# Stolen Boat on the Lower Huron



## Anglers (Jun 24, 2010)

I had a friend that keeps his boat on the Huron River call me last night.His boat got ripped off in the last week sometime while in the water:sad: Its a 16 ft older Starcraft/Glass with a windshield.The top of the bow is red. Boat is white.Also has a 25hp 1987 Force tiller on it.I guess a few guys has Cameras/ on the river so hes checking with them also.But keep an eye out Please,Thanks


----------



## mike the pike (Mar 11, 2008)

Kids looking to joy ride it bet. Have you went all the way down the river looking for it?????


----------



## Elk5012 (Mar 27, 2008)

I remember seeing it when we went fishing last year. It's quite an old boat with a decent motor. It was a steering wheel but he runs as a tiller. I'll keep my eyes open as I'm up and down that area quite a bit. I bet it was taken for the motor only.


----------



## Anglers (Jun 24, 2010)

mike the pike said:


> Kids looking to joy ride it bet. Have you went all the way down the river looking for it?????


 They went all the way up to flatrock launch.And down to Lake Pointe.Not a sign.Its a pretty tight knit area.So they are thinking it was done at night.They must have balls to do something like that on that river.If they ever got caught doing it i sure would not want to be them.They be sucking there dinner threw a straw for a very long time.


----------



## fishing-finlander (Sep 30, 2008)

This area is getting worse and worse all the time just last week a guy who lives down the street got his house broke in to. He's got quite a colection of firearms of various shapes and sizes, these guy's actually kicked the front door in, luckly a lady was taking her kids to day care and seen the front door kicked in, they cops got one kid (16) the other got away, but he got his 45's.

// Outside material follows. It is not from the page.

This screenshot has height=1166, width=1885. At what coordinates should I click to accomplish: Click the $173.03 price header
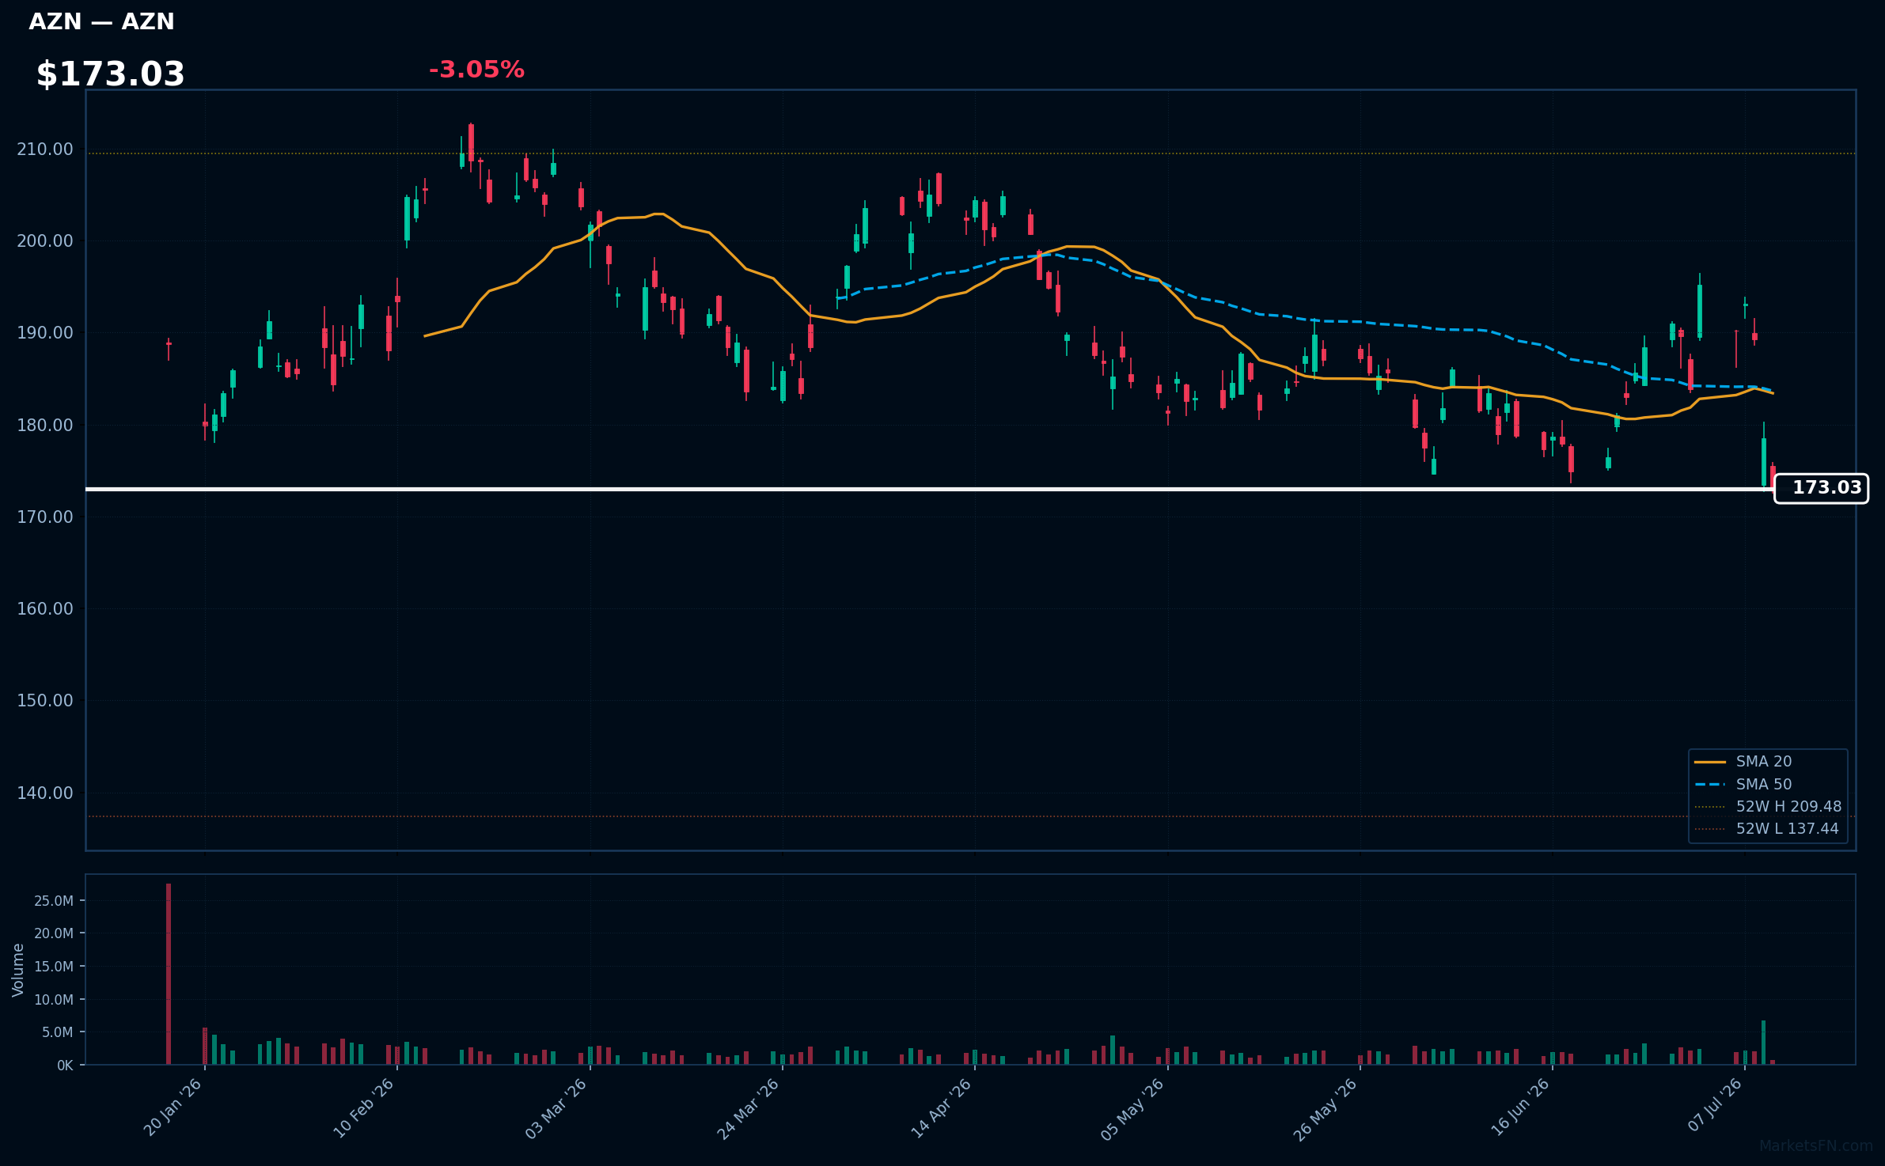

I was on the river with my new drift boat about a month ago, I put in at the DNR launch and spotted my truck and trailer down off 75 launch, we got in just before dark, and there where some teenagers all over my new trailer, (they said they were just checking it out) I bet you a dozen doughnuts those were the same kids. I should have reported it but they seemed harmless although suspicious. Luckly I had it locked, and since then I bought a ball lock that goes into the reciever . I'll keep my eyes open, I'm on huron, and belville all the time, Any MC'#'s so we can look out for it :16suspect


----------



## Anglers (Jun 24, 2010)

fishing-finlander said:


> This area is getting worse and worse all the time just last week a guy who lives down the street got his house broke in to. He's got quite a colection of firearms of various shapes and sizes, these guy's actually kicked the front door in, luckly a lady was taking her kids to day care and seen the front door kicked in, they cops got one kid (16) the other got away, but he got his 45's.
> 
> I was on the river with my new drift boat about a month ago, I put in at the DNR launch and spotted my truck and trailer down off 75 launch, we got in just before dark, and there where some teenagers all over my new trailer, (they said they were just checking it out) I bet you a dozen doughnuts those were the same kids. I should have reported it but they seemed harmless although suspicious. Luckly I had it locked, and since then I bought a ball lock that goes into the reciever . I'll keep my eyes open, I'm on huron, and belville all the time, Any MC'#'s so we can look out for it :16suspect


 Best thing is to lock down your stuff. I dont think MC numbers will help at this point.The I-75 Launch is the problem.There no way no one would risk towing a boat to the mouth.No way they would pull it Upstream to Flatrock launch.Way to many Cameras either way.I do think there might be a change at the 75 launch.From what i hear anyways.But your right on times are getting worse.How can you fish and have to worry about your Car, Truck, and Trailer ? Hope things get better soon.Steve is a good guy.I feel very bad about him loseing all that he had for fishing.Ive used that launch for Yrs.But i wont anymore.I have way to much to lose in my truck alone.Be Safe Guys,Dave


----------



## Elk5012 (Mar 27, 2008)

I've never had any trouble with the rockwood launch, but I've haven't fished till dark either. Anywhere after dark and you can have trouble. Anyword yet if the cameras caught anything?


----------



## Shoeman (Aug 26, 2000)

Someone went through some serious planning and took plenty of chances stealing this boat. For what? A Force motor and an old Starcraft? 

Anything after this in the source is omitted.